Supporting Research and Development of Security Technologies through Network and Security Data Collection

Executive Summary:

Research and development targeted at identifying and mitigating Internet security threats requires current network data. To fulfill this need, the Cooperative Association for Internet Data Analysis (CAIDA), a program at the University of California's San Diego Supercomputer Center which is based at the University of California, San Diego (UCSD), will collect packet header data from large backbone ISPs (so long as we have access to links, which is not guaranteed) and the UCSD Network Telescope, IPv4 and IPv6 topology data, and real-time monitors to view traffic on monitored links. We will curate this data, in some cases anonymize, and distribute to the network and security research community. In light of progress and pitfalls encountered in the first two years of this process, and in the face of increased concerns over policy obstacles to cybersecurity research, in September 2009 we re-aligned our statement of work to better support what PREDICT needs to accomplish in the next two years -- community building and demonstrated responsiveness to current public and private sector needs in Cybersecurity S&T research. We have replaced fixed data set collection intervals with a more flexible approach designed to better meet the current needs of researchers, including eventual access to real-time traffic data from the telescope for vetted security researchers. Many of our deliverables have changed in support of these new objectives.

Technical Approach:

We now critically depend on the Internet for our professional, personal, and political lives. This dependence has rapidly grown much stronger than our comprehension of its underlying structure, performance limits, dynamics, and evolution. Fundamental characteristics of the Internet are perpetually challenging to research and analyze, and we must admit we know little about what keeps the system stable. As a result, researchers and policymakers currently analyze what is literally a trillion-dollar ecosystem essentially in the dark, and agencies charged with infrastructure protection have little situational awareness regarding global dynamics and operational threats. To make matters worse, the few data points suggest a dire picture, shedding doubt on the Internet's ability to maintain and strengthen its role as the world's communications substrate.

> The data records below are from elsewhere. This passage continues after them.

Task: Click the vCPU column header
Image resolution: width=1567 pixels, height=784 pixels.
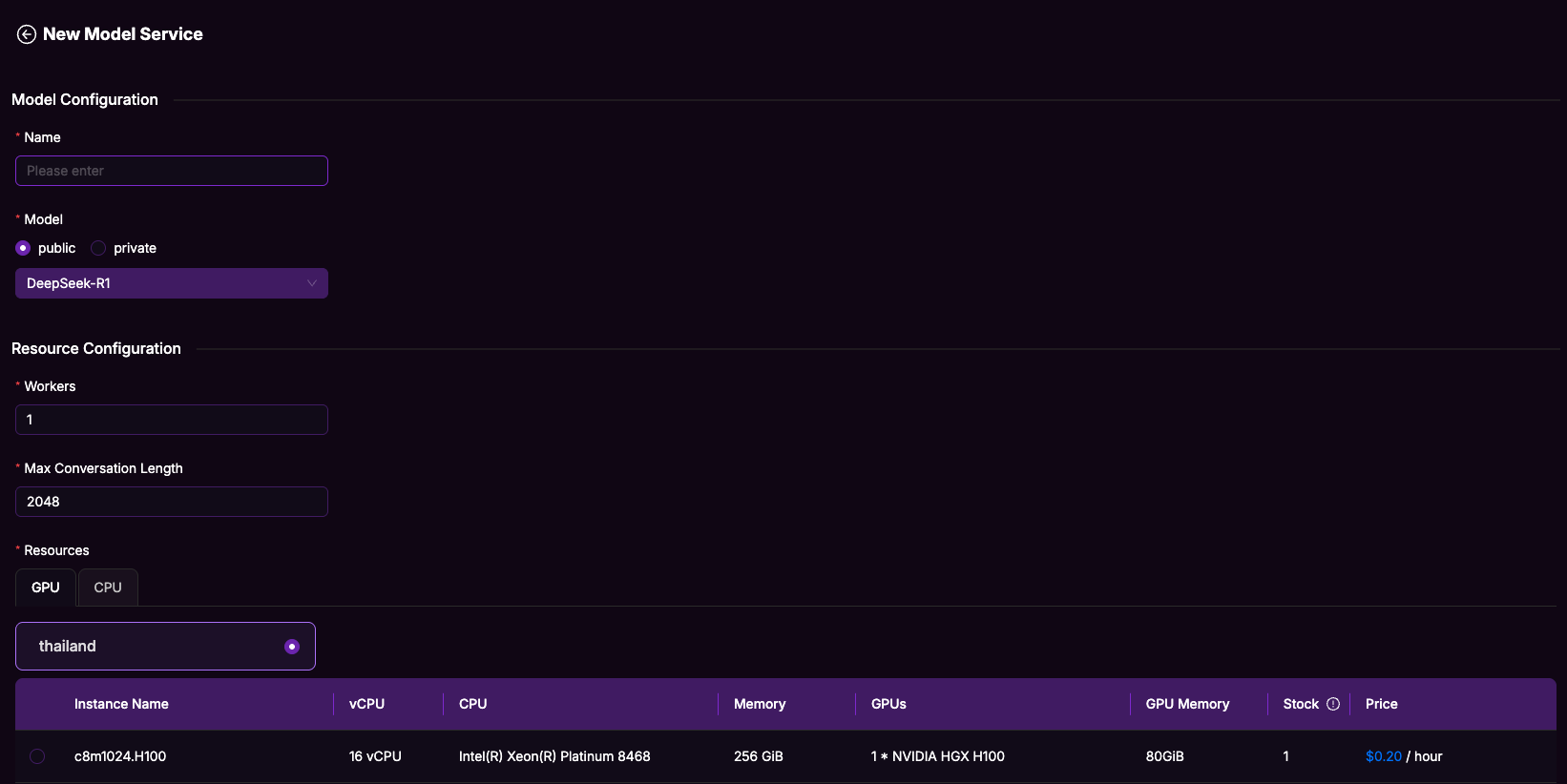Action: (366, 704)
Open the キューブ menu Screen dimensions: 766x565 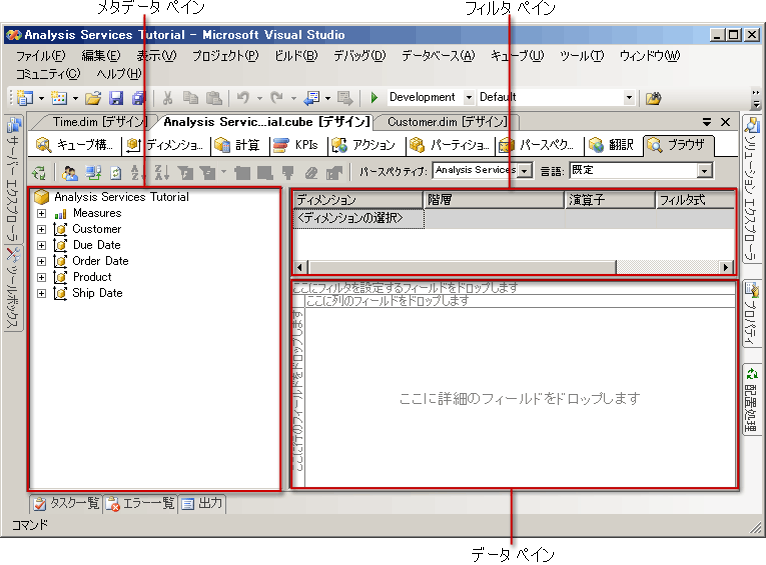[517, 56]
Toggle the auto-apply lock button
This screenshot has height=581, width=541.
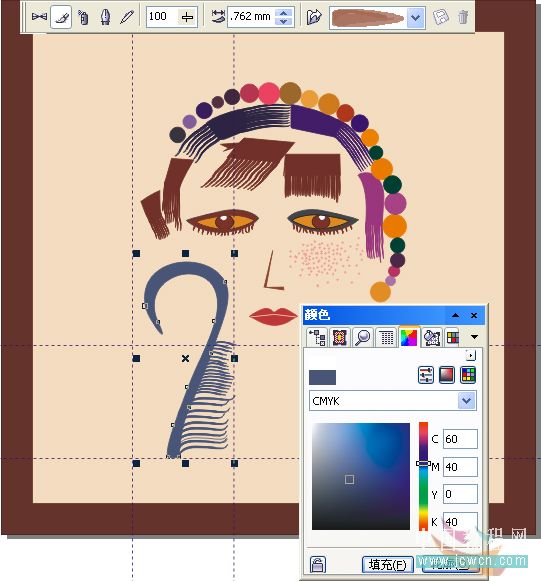tap(318, 564)
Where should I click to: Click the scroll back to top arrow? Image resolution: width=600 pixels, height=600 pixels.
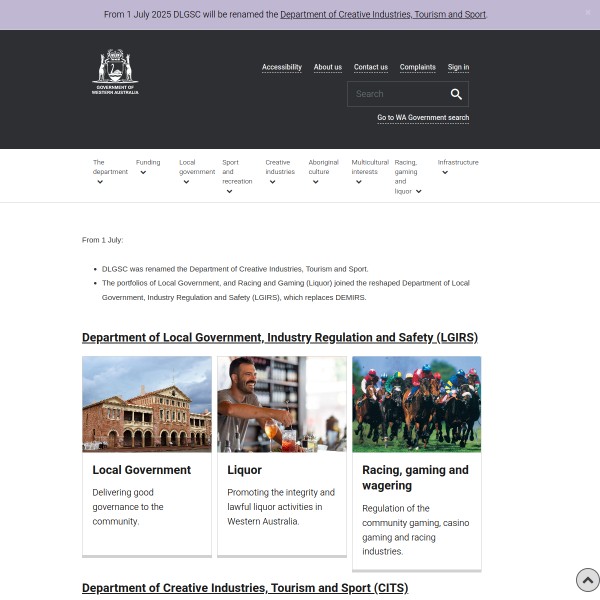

The current lack of data documenting both malicious and benign Internet traffic impedes security threat mitigation efforts because there are;

  • no realtime datasets available to allow those responsible for high-security sites to differentiate between general attacks and those targeting their installations,
  • no easily available traces containing traffic from current high-speed networks to use in development, testing, and comparison of mitigation technologies
  • limited availability and evaluation of tools for anonymizing data sets for protected sharing with researchers.

The state-of-the-art in the development of security technologies could be improved through coordinated data collection and distribution efforts. We propose the collection, curation, anonymization[1], and distribution of Internet data to support research and development activities, and to participate as a Data Provider and Data Host in the Protected REpository for the Defense of Infrastructure against Cyber Threats (PREDICT) program.

This basic fundamental research is being performed on a reasonable efforts basis.

CAIDA's network data collection capabilities include:

Passive network monitors:

Each monitor consists of a pair of 2-unit servers instrumented with either an off the shelf NIC or an Endace DAG high-performance data collection card. The servers are time-synchronized with stratum-1 time servers to allow comparison of trace data collected at disparate locations.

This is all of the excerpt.